Hiç kıpırdamıyordum. Kendime diyordum ki "Ne kadar kıpırdarsan o kadar çok acır." Ama bacaklarım beni dinlemedi. Zangır zangır titriyorlardı. Nolur Allah’ım, nolur bitsin artık.

Ve bitti çünkü bayılmışım.

Kendime geldiğimde gözlerimden örtü alınmıştı. Kadına baktım. Önüne akasya dikenleri yığmıştı. Bunları derime sokup delikler açıyordu. Sonra deliklerden ak bir iplik geçiriyor, dikiş atıyordu. Bacaklarım tamamen duyarsızdı. Ama iki bacağımın arası öyle acıyordu ki ölmek istedim.

Sonrasını bilmiyorum. Yine bayılmışım.
 
Kendime geldiğimde kadın gitmişti. Kıpırdamıyayım diye bacaklarımı bileklerimden kalçama kadar sicimlerle bağlamışlardı. Kayaya baktım. Kan gölüydü. Orda sanki hayvan kesmişlerdi. Et parçaları vardı güneşte kuruyan.

Yüzüme güneşin alevleri vuruyordu. Annemle ablam Aman, beni bir çalının gölgesine götürüp bıraktılar. Sonra çalışmaya devam ettiler. Bir ağacın altına küçük bir kulübe yapıyorlardı. Yaralarım iyileşinceye kadar bir kaç hafta orda kalacaktım. Gelenek bu idi.

İdrarımı çıkarmak için kıvranıyordum.

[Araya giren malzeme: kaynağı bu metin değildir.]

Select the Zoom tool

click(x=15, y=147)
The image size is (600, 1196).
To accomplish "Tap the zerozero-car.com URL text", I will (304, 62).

Ablam beni öte yanıma yuvarladı. Kuma küçük bir çukur kazdı. "Buraya yap!" dedi. Bir damlacık idrar çıkarmak bile büyük işkenceydi; derime sanki asit dökmüşlerdi. Kadın her yerimi toplayıp dikmişti. İdrar icin minnacık bir delik bırakmıştı.

Kulübede günler, günler geçti. Mikrop kaptım, ateşlendim. Kendimi kaybettim; kendime geldim. Annem iki hafta yiyecek ve su taşıdı. Bacaklarım bağlı, sürekli yatarken soruyordum kendime. Neden? Bütün bu işkence neden?

Henüz çok küçüktüm. Cinselliğin ne olduğunu bilmiyordum. Tek bildiğim, annemin onayıyla, kadın beni kesip doğramıştı.

Dayanılmaz acılar çektim ama yine de şanslı sayılırım. Kan kaybederek, komaya girerek, mikrop kapıp tetanoz olarak ölen bir sürü kız var.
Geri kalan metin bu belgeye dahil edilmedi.